### What the task asks:
The answer is to be the data below, written out in full and exactly.

### Records to process:
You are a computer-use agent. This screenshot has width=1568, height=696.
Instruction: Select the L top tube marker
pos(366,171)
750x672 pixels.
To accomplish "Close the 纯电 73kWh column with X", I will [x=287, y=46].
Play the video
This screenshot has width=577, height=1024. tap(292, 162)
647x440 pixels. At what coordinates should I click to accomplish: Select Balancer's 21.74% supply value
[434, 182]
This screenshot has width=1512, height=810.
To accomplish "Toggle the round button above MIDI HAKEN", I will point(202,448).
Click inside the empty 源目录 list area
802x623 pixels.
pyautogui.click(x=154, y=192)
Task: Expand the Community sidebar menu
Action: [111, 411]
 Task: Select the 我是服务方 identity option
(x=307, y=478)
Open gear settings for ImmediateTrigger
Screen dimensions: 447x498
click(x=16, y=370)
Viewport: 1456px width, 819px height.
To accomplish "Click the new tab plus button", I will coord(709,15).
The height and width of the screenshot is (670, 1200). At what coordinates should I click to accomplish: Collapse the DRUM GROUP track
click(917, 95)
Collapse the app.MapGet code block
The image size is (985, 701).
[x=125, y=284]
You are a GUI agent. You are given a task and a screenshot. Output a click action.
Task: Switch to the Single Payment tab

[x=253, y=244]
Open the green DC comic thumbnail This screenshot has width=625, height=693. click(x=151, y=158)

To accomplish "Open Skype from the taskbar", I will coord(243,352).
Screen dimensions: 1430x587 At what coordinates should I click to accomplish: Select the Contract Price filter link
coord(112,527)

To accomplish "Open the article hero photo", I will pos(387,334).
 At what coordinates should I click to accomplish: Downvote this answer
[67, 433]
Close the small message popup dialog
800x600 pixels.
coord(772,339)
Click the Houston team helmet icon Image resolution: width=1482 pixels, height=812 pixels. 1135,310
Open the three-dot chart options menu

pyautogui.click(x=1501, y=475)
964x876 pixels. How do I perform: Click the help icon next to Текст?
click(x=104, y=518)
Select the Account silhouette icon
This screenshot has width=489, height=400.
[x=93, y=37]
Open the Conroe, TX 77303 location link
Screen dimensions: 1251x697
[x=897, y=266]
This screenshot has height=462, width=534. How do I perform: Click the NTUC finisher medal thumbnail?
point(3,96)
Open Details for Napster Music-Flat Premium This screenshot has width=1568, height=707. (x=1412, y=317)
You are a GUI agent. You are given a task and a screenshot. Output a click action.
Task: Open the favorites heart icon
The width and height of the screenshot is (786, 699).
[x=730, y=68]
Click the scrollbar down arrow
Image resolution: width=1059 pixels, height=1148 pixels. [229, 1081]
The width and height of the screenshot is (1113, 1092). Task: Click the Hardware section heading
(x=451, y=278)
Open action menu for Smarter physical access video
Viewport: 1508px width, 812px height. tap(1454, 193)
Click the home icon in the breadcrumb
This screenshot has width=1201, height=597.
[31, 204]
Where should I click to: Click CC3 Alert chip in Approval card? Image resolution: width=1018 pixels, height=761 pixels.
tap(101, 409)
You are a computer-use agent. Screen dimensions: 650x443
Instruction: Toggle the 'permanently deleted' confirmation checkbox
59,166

### Written response:
You are a computer-use agent. This screenshot has width=1568, height=696.
Instruction: Select the L top tube marker
pos(366,171)
750x672 pixels.
To accomplish "Close the 纯电 73kWh column with X", I will [x=287, y=46].
Play the video
This screenshot has width=577, height=1024. tap(292, 162)
647x440 pixels. At what coordinates should I click to accomplish: Select Balancer's 21.74% supply value
[434, 182]
This screenshot has width=1512, height=810.
To accomplish "Toggle the round button above MIDI HAKEN", I will point(202,448).
Click inside the empty 源目录 list area
802x623 pixels.
pyautogui.click(x=154, y=192)
Task: Expand the Community sidebar menu
Action: [111, 411]
 Task: Select the 我是服务方 identity option
(x=307, y=478)
Open gear settings for ImmediateTrigger
Screen dimensions: 447x498
click(x=16, y=370)
Viewport: 1456px width, 819px height.
To accomplish "Click the new tab plus button", I will coord(709,15).
The height and width of the screenshot is (670, 1200). At what coordinates should I click to accomplish: Collapse the DRUM GROUP track
click(917, 95)
Collapse the app.MapGet code block
The image size is (985, 701).
[x=125, y=284]
You are a GUI agent. You are given a task and a screenshot. Output a click action.
Task: Switch to the Single Payment tab

[x=253, y=244]
Open the green DC comic thumbnail This screenshot has width=625, height=693. click(x=151, y=158)

To accomplish "Open Skype from the taskbar", I will coord(243,352).
Screen dimensions: 1430x587 At what coordinates should I click to accomplish: Select the Contract Price filter link
coord(112,527)

To accomplish "Open the article hero photo", I will pos(387,334).
 At what coordinates should I click to accomplish: Downvote this answer
[67, 433]
Close the small message popup dialog
800x600 pixels.
coord(772,339)
Click the Houston team helmet icon Image resolution: width=1482 pixels, height=812 pixels. 1135,310
Open the three-dot chart options menu

pyautogui.click(x=1501, y=475)
964x876 pixels. How do I perform: Click the help icon next to Текст?
click(x=104, y=518)
Select the Account silhouette icon
This screenshot has width=489, height=400.
[x=93, y=37]
Open the Conroe, TX 77303 location link
Screen dimensions: 1251x697
[x=897, y=266]
This screenshot has height=462, width=534. How do I perform: Click the NTUC finisher medal thumbnail?
point(3,96)
Open Details for Napster Music-Flat Premium This screenshot has width=1568, height=707. (x=1412, y=317)
You are a GUI agent. You are given a task and a screenshot. Output a click action.
Task: Open the favorites heart icon
The width and height of the screenshot is (786, 699).
[x=730, y=68]
Click the scrollbar down arrow
Image resolution: width=1059 pixels, height=1148 pixels. [229, 1081]
The width and height of the screenshot is (1113, 1092). Task: Click the Hardware section heading
(x=451, y=278)
Open action menu for Smarter physical access video
Viewport: 1508px width, 812px height. tap(1454, 193)
Click the home icon in the breadcrumb
This screenshot has width=1201, height=597.
[31, 204]
Where should I click to: Click CC3 Alert chip in Approval card? Image resolution: width=1018 pixels, height=761 pixels.
tap(101, 409)
You are a computer-use agent. Screen dimensions: 650x443
Instruction: Toggle the 'permanently deleted' confirmation checkbox
59,166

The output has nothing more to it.